Excerpted records ▸

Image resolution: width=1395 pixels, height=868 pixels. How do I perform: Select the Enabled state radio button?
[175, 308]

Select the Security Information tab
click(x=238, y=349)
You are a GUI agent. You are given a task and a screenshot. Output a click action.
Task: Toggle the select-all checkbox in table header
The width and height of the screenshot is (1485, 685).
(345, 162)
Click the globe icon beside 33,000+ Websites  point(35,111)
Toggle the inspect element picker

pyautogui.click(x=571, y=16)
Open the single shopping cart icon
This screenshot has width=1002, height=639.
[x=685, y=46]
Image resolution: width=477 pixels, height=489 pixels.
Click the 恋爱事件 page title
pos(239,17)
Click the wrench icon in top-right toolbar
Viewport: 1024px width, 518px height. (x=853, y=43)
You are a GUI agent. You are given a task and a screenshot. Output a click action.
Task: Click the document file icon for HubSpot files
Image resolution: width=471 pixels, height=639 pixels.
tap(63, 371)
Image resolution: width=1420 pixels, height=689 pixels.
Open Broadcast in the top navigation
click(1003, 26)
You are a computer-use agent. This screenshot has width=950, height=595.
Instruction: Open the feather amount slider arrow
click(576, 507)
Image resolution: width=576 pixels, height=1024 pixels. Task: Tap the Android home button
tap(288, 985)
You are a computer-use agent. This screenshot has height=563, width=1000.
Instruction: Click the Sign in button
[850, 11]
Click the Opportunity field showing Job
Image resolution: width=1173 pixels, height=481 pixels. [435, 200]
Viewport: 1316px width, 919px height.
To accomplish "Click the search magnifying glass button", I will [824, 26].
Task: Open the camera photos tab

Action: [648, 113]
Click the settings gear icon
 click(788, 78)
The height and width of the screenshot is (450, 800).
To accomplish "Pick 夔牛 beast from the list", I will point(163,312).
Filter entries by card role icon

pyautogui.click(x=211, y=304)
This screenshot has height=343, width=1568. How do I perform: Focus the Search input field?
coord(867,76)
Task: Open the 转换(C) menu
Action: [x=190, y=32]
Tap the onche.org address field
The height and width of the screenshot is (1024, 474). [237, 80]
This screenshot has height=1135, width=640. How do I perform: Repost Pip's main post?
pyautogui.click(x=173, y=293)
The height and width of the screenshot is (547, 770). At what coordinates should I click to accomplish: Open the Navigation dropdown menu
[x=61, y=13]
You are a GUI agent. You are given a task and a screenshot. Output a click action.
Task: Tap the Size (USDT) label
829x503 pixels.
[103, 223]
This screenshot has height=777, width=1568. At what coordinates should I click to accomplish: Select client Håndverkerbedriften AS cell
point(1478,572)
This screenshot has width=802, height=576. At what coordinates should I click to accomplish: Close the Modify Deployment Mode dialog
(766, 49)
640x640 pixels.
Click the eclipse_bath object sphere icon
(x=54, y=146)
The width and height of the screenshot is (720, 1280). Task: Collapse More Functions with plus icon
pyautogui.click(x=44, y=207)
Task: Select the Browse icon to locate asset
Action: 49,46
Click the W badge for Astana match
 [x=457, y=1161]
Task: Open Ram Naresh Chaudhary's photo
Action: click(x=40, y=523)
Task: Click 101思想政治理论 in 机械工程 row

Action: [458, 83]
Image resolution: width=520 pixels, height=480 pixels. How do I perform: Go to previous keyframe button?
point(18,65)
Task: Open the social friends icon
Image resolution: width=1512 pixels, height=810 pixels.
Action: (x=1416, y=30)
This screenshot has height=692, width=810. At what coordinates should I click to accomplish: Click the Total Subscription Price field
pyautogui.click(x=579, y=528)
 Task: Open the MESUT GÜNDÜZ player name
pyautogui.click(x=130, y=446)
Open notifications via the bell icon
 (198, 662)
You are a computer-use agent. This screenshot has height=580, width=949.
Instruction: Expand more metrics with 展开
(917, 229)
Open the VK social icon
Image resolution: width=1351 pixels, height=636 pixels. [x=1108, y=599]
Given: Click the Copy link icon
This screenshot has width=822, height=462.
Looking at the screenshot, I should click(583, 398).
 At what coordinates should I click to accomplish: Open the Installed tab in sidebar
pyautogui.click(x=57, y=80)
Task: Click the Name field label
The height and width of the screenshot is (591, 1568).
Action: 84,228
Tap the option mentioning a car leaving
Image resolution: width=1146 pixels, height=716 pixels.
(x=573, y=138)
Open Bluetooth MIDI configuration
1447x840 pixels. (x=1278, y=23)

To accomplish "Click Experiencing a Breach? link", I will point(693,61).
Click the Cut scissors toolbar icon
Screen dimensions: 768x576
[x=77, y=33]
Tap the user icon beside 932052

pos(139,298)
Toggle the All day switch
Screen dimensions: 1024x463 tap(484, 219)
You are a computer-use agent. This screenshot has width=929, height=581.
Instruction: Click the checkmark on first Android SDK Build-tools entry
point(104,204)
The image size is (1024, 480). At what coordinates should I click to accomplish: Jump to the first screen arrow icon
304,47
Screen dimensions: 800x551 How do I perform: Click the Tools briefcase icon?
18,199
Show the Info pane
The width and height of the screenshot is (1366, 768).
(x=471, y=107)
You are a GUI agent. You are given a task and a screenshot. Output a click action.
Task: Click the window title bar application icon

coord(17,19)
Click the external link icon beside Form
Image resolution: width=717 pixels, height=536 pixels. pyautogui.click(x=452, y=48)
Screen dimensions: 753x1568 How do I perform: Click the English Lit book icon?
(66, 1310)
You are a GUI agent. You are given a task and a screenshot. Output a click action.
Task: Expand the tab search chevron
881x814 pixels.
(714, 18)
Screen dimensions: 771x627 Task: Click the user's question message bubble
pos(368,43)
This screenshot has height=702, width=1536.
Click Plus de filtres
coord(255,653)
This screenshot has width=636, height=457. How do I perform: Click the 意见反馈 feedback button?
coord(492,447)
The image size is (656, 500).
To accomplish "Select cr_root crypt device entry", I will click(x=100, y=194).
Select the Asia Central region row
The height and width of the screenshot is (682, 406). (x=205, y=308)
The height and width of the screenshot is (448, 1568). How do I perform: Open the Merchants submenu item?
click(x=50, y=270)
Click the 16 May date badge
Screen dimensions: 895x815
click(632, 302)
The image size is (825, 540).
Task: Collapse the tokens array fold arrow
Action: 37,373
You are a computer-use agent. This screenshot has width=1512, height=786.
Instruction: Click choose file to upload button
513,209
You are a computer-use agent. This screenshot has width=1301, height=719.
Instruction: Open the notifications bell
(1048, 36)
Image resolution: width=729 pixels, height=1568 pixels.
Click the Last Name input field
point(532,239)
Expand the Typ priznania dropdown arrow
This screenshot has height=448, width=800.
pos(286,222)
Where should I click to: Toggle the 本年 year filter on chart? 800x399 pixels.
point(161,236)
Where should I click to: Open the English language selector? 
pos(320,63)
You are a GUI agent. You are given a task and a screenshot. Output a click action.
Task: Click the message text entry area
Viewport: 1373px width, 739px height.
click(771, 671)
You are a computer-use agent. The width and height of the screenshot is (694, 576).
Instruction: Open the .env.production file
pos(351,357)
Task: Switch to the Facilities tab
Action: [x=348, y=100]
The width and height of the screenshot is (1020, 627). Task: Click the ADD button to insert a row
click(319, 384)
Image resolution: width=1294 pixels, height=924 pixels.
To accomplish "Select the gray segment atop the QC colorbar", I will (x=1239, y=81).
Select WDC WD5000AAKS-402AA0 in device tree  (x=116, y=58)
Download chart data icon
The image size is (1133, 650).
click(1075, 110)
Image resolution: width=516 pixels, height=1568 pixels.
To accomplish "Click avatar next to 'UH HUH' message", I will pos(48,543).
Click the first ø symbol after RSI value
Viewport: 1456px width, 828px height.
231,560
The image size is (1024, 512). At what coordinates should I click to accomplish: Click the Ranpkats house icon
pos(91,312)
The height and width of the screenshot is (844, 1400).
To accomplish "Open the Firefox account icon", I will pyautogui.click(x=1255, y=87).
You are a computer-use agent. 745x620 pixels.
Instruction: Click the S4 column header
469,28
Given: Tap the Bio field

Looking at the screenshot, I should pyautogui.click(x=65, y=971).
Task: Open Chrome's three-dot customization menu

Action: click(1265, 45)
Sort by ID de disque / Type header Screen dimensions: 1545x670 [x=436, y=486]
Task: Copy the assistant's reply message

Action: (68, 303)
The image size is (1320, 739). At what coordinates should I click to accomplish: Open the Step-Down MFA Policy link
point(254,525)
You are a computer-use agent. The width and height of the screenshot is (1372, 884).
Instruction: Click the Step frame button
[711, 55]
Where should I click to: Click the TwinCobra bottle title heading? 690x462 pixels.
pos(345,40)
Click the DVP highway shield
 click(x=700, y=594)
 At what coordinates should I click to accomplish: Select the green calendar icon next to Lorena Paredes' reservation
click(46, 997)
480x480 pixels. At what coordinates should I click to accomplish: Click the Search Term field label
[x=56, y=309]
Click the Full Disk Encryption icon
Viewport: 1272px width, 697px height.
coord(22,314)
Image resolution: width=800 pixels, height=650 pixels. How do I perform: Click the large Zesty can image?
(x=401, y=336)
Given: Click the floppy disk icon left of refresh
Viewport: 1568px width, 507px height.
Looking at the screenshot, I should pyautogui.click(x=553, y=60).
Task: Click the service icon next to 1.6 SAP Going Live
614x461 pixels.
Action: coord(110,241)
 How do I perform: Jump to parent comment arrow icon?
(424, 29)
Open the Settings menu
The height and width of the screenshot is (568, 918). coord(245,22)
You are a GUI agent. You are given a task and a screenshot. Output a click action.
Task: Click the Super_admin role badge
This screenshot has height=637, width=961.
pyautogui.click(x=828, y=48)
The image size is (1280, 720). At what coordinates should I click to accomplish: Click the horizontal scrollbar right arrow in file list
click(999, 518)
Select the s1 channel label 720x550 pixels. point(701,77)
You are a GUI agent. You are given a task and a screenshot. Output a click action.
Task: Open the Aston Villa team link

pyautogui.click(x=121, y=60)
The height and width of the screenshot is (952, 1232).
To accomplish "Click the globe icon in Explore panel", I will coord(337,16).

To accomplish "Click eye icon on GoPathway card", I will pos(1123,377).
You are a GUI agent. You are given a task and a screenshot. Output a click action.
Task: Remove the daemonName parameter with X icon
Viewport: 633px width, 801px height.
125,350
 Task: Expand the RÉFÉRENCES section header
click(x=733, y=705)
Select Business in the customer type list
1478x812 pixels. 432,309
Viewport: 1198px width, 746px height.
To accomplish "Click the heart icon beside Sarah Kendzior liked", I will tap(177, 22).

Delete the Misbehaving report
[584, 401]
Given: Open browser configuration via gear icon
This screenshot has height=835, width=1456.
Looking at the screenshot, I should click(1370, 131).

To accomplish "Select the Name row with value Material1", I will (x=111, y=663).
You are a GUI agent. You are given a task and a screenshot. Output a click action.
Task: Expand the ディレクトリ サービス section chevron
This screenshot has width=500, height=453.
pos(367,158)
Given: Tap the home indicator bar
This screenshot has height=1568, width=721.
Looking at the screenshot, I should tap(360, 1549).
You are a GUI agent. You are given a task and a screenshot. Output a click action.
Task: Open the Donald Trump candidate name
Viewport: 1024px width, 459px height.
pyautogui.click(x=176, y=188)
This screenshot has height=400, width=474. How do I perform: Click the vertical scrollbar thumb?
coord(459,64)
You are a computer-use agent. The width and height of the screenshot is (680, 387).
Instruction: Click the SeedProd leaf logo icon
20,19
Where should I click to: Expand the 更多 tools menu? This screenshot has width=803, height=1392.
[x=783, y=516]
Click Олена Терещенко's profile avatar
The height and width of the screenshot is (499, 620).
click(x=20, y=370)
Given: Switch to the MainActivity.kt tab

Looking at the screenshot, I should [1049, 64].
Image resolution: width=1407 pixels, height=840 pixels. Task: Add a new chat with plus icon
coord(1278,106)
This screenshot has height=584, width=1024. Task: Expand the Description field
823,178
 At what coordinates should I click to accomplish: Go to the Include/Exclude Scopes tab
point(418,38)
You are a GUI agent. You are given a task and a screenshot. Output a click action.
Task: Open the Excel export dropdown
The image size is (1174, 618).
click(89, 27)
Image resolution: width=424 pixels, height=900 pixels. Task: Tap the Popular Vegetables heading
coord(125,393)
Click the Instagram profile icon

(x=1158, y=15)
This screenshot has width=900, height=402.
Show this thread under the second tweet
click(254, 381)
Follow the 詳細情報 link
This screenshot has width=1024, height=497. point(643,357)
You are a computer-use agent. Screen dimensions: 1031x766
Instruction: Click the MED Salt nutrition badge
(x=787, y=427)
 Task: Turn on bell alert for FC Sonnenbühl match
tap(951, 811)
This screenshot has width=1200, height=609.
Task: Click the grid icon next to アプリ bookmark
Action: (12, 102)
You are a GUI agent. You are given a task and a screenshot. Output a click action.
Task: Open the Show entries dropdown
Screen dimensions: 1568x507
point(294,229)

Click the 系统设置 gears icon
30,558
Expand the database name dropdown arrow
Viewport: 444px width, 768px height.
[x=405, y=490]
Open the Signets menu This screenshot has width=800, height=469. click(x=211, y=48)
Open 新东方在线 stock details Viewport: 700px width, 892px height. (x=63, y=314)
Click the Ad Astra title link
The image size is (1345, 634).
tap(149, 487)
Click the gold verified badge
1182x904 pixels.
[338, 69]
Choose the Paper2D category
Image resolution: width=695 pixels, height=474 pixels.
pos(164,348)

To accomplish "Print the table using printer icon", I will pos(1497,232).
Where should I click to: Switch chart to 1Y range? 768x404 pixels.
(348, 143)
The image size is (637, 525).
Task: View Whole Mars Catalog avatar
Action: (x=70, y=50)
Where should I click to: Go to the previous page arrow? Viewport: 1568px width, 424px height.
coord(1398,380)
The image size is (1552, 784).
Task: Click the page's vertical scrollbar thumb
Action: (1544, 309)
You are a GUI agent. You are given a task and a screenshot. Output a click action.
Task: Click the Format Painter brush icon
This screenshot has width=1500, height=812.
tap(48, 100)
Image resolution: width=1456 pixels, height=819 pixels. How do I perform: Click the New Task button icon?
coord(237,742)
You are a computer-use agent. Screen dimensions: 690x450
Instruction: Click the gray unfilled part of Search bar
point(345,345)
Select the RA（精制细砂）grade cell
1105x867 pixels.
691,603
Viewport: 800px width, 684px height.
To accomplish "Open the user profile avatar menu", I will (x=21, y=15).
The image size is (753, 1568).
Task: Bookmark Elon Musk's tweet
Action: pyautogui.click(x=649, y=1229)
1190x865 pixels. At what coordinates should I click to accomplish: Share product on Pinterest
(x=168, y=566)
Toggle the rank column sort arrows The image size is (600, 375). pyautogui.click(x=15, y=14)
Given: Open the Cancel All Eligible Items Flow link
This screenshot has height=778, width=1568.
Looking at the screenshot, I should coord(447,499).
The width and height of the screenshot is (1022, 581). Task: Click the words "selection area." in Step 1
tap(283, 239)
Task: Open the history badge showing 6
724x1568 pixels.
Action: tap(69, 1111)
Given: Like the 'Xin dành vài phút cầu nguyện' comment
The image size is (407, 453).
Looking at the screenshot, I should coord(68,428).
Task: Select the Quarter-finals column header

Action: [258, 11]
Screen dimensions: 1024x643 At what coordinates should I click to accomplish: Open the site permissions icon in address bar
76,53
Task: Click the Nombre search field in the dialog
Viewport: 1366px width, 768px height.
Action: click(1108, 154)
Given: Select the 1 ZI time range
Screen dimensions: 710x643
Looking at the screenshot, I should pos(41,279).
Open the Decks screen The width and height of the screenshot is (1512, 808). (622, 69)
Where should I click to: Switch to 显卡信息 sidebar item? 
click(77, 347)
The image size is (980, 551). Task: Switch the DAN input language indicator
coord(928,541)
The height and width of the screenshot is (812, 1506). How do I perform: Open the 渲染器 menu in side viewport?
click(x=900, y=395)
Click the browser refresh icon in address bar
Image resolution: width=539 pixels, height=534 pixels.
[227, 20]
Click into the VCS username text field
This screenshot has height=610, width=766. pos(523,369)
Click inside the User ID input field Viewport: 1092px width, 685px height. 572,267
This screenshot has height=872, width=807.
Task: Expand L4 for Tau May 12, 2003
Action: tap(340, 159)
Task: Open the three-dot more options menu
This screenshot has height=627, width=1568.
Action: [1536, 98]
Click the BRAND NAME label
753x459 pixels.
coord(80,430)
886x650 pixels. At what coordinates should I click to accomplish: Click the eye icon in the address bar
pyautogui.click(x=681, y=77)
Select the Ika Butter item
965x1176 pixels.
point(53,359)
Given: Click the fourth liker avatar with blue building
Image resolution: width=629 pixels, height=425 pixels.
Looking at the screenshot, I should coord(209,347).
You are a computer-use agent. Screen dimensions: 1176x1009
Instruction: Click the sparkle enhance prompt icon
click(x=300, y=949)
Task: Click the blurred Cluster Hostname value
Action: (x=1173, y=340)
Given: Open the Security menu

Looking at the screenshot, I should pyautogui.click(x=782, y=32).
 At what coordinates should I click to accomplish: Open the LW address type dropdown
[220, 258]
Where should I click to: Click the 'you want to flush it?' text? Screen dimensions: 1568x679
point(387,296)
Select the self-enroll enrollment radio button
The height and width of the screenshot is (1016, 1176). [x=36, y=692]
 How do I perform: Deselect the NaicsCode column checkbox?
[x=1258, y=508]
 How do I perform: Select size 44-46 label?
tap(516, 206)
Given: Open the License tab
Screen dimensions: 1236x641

Exercise brief ▸ Output the line containing "Where should I click to: Click the 'you" together with all later lines of the entries, exactly as written, through the final line.

Exercise solution ▸
Where should I click to: Click the 'you want to flush it?' text? Screen dimensions: 1568x679
point(387,296)
Select the self-enroll enrollment radio button
The height and width of the screenshot is (1016, 1176). [x=36, y=692]
 How do I perform: Deselect the NaicsCode column checkbox?
[x=1258, y=508]
 How do I perform: Select size 44-46 label?
tap(516, 206)
Given: Open the License tab
Screen dimensions: 1236x641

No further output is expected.